Major Cyber Attacks Targeting Aviation Industry 2025

In 2025, the aviation industry remained a key target for cyberattacks. Its role as critical infrastructure makes it a prime focus for threat actors. Airlines and airports rely heavily on digital systems for operations, which makes them highly vulnerable to cyber threats. Attacks ranging from ransomware to the sale of stolen data have become more frequent, often linked to the dark web. These incidents highlight the risks the sector faces as it becomes increasingly reliant on interconnected technologies.

Cyberattack in progress: A commercial plane under siege in a digital battlefield, where technology meets destruction. Illustration created by DALL-E

The aviation industry connects people, goods, and services worldwide, making it invaluable. Its digital systems manage everything from flight schedules to sensitive passenger data, which increases its appeal to cybercriminals and hacktivists. A successful cyberattack can disrupt operations, ground flights, and cause massive financial losses. Additionally, aviation’s public visibility ensures that the impact of these attacks is felt beyond the industry, affecting millions globally. This combination of strategic importance and vulnerability makes aviation an ongoing and attractive target for cyber threats.

The 2025 Cyber Threat Landscape in Aviation

In 2025, the aviation sector has remained a high-profile target for cyber threat actors, with both civilian infrastructure and commercial airline systems drawing increased attention. From politically motivated hacktivism to financially driven intrusions, attacks have spanned a wide range of tactics and objectives.
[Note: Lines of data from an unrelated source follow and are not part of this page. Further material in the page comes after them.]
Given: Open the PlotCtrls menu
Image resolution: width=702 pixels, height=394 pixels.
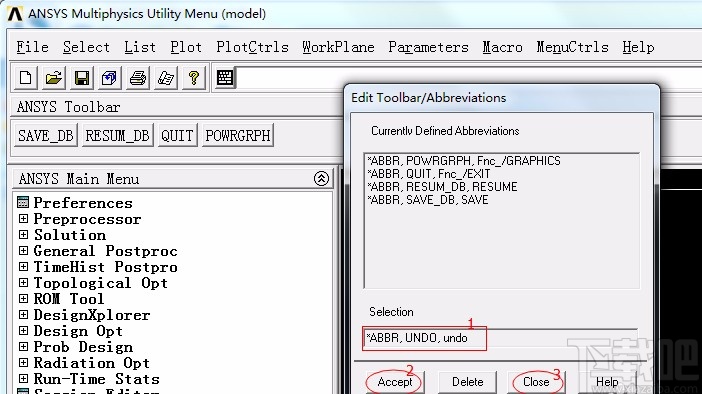Looking at the screenshot, I should tap(252, 47).
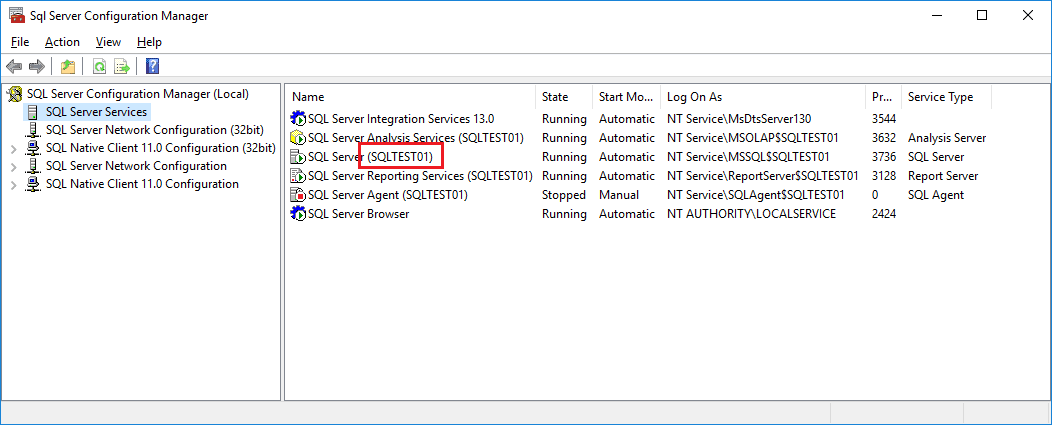
Task: Expand the last SQL Native Client 11.0 Configuration node
Action: (x=13, y=184)
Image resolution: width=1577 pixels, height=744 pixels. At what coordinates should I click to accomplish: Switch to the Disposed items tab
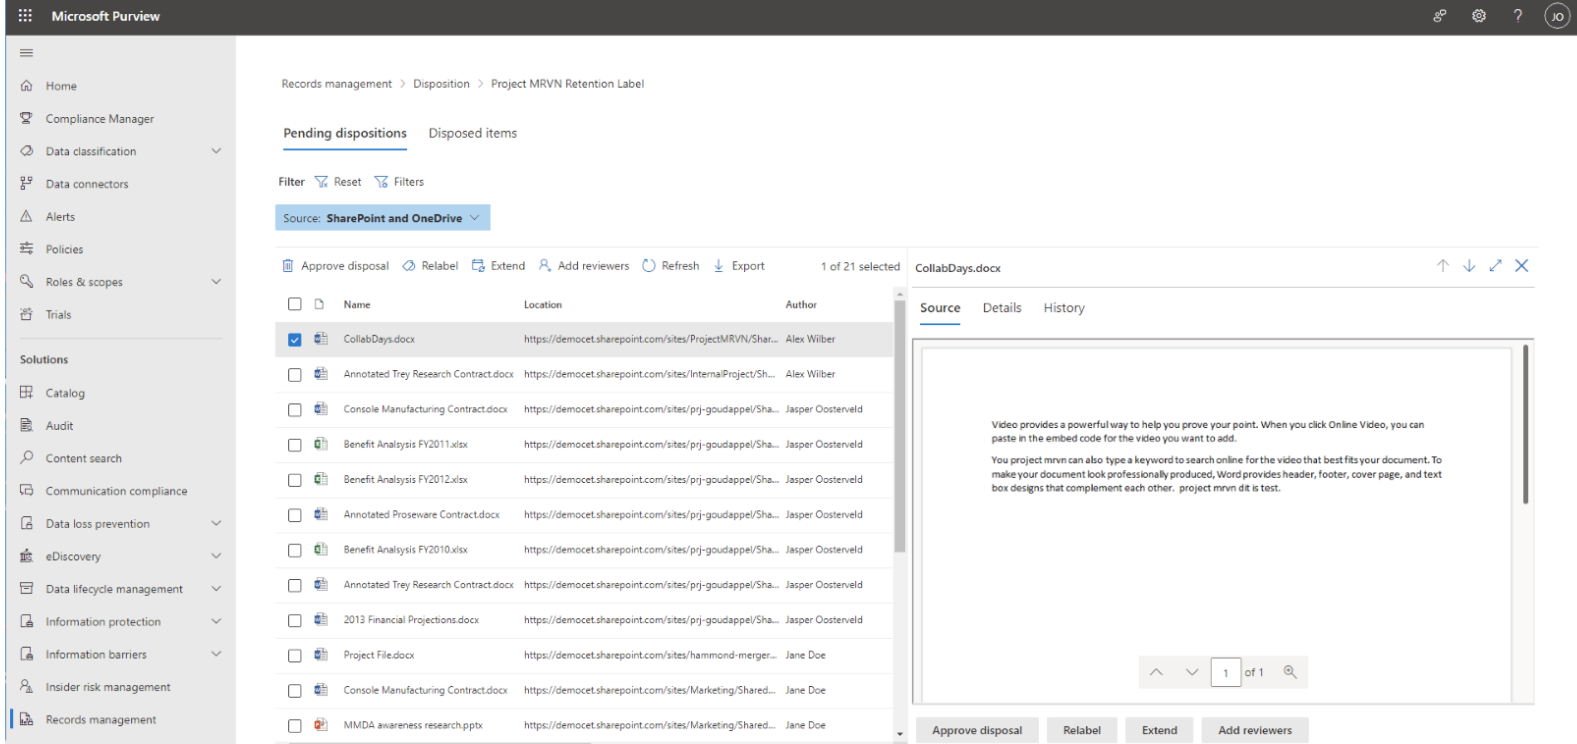coord(473,133)
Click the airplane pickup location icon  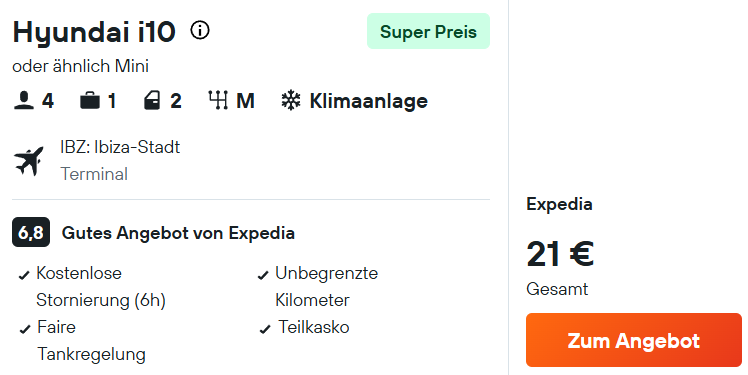[x=29, y=161]
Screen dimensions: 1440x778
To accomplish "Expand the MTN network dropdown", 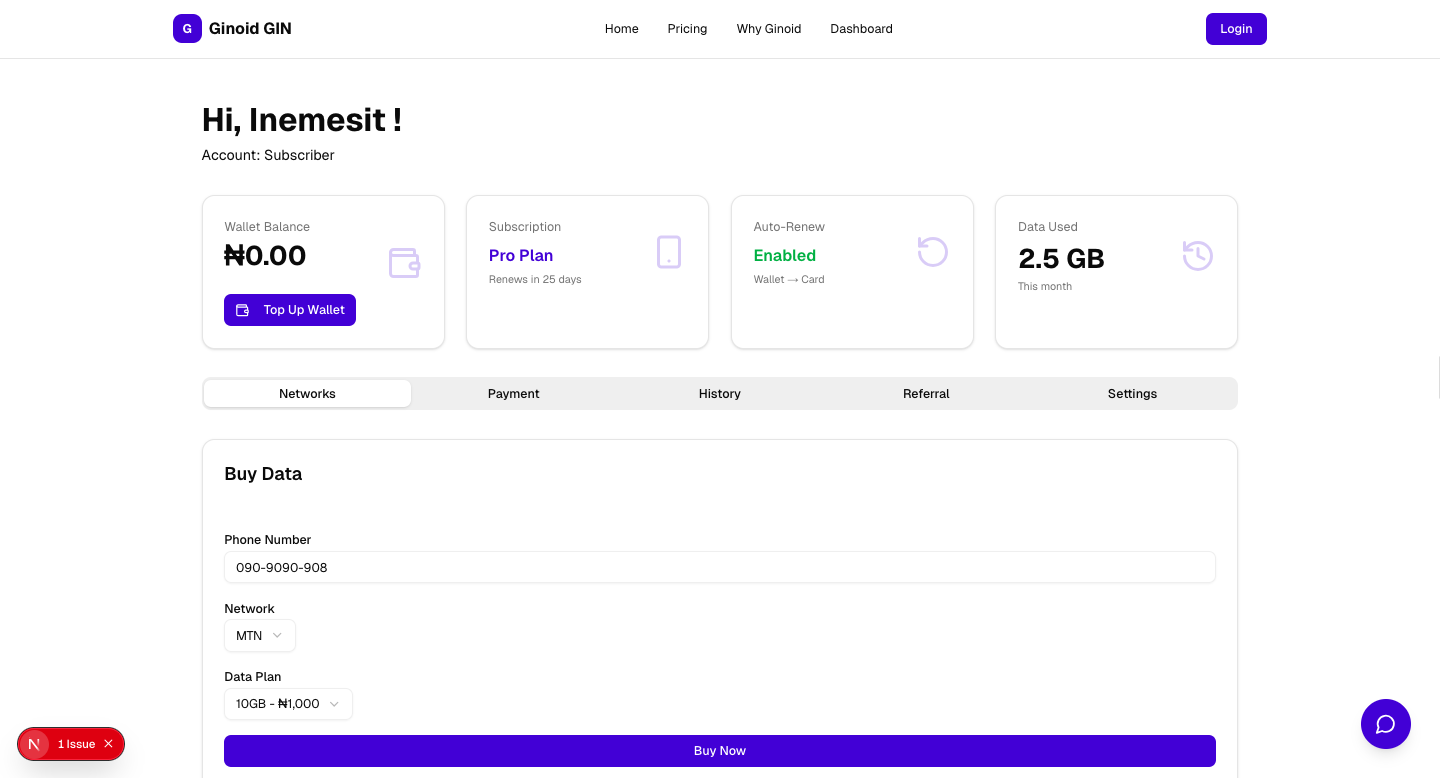I will [x=260, y=636].
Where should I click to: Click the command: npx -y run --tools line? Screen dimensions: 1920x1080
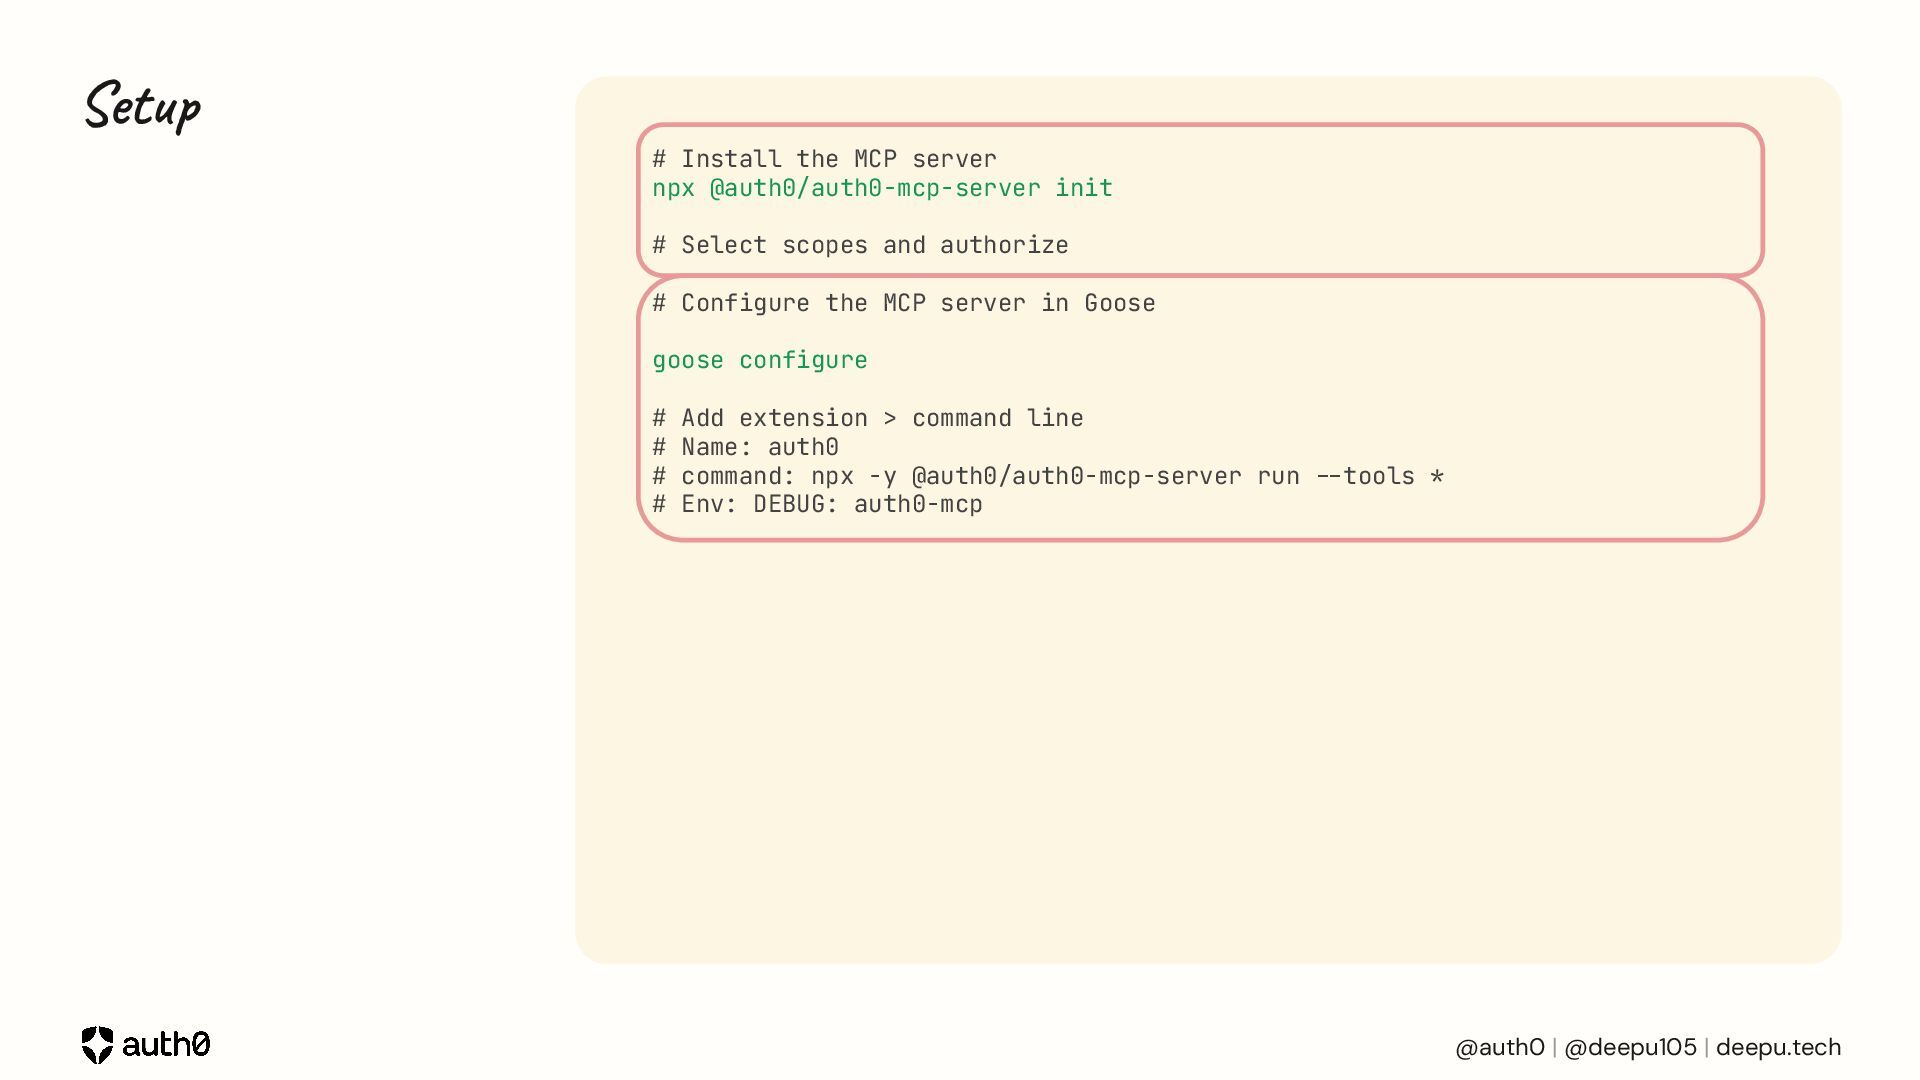1048,476
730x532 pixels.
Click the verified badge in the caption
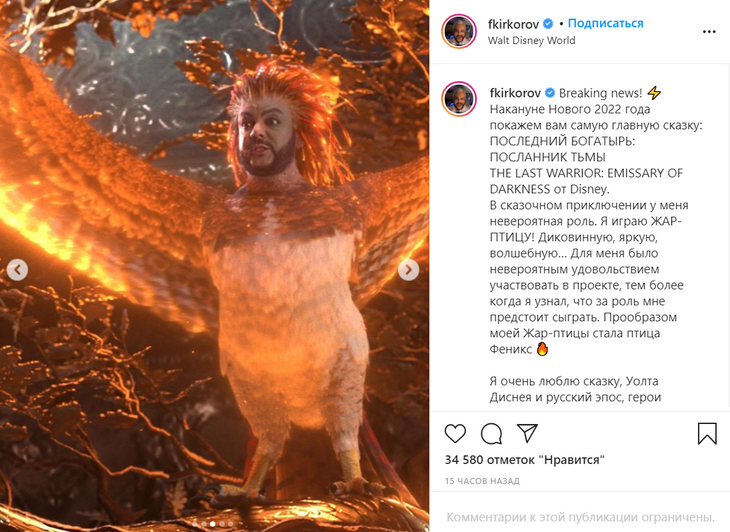(550, 93)
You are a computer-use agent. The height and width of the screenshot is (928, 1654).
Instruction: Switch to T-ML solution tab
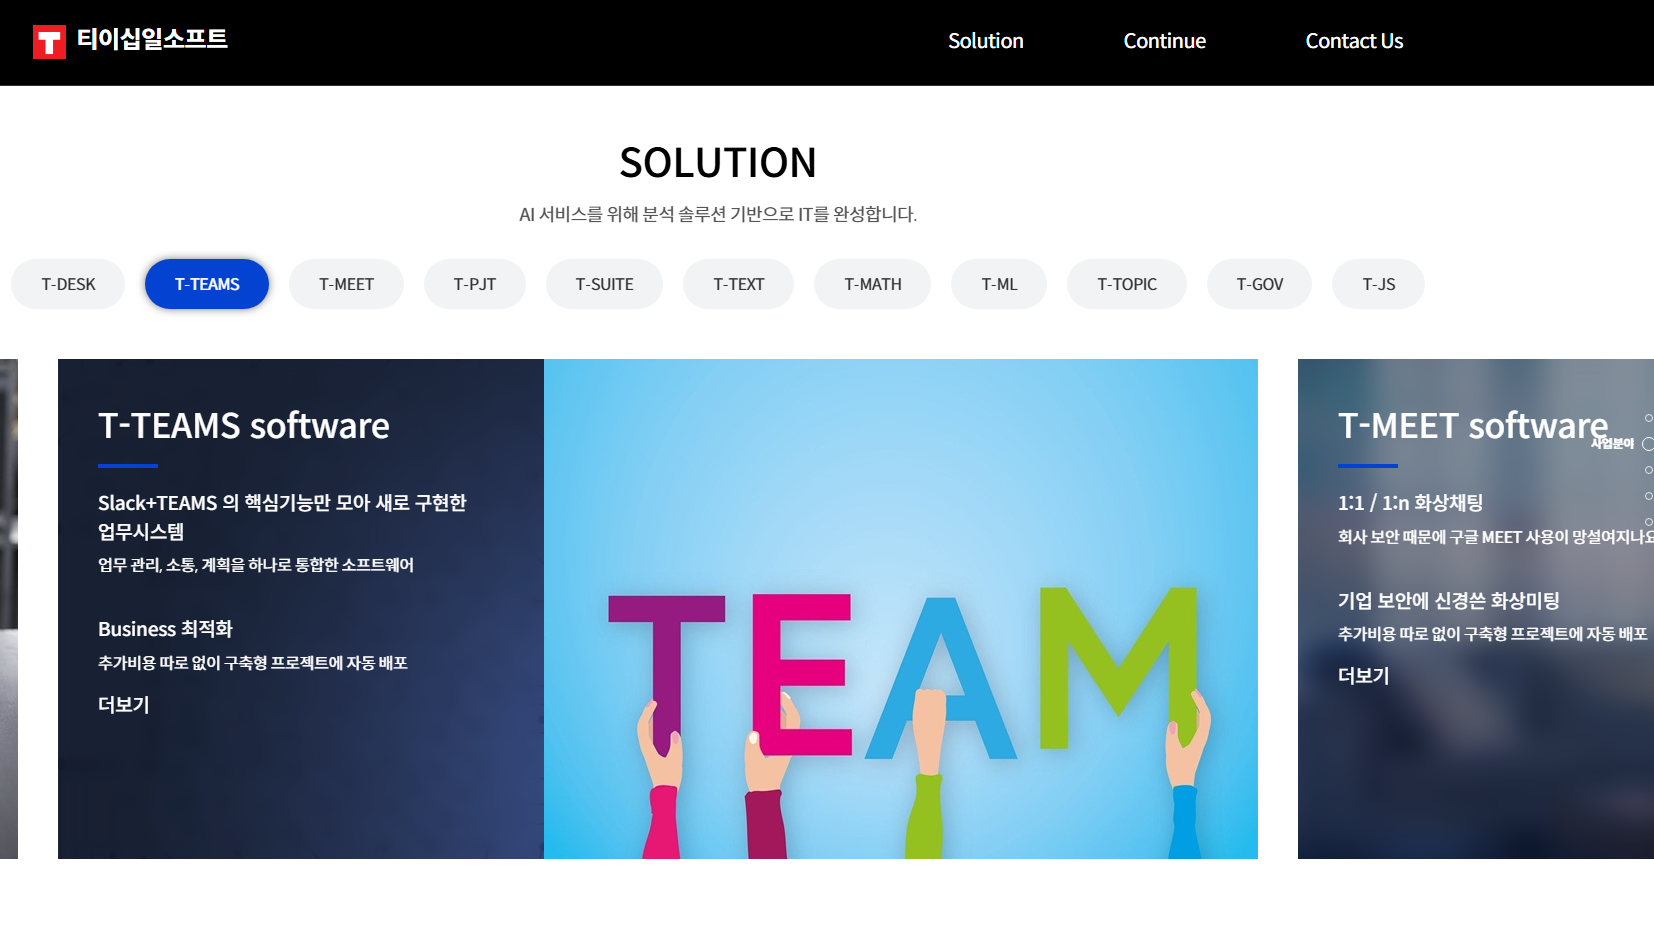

One of the most prominent trends this year has been the frequency of DDoS campaigns against airports and aviation authorities, often carried out by hacktivist groups such as Z-PENTEST Alliance, Noname057(16), and Dark Storm Team. These actors, known for politically charged operations, have repeatedly claimed responsibility for disruptions to airport websites and public-facing aviation systems, particularly in Western-aligned countries.

Alleged access sales targeting aviation industry detected by SOCRadar on the Dark web (SOCRadar Dark Web News)

On the other hand, threat actors have taken a more financially motivated and technically sophisticated approach, focusing on initial access sales. They allegedly offered unauthorized access to airline-affiliated systems, further exposing backend environments to secondary threats such as ransomware or data theft.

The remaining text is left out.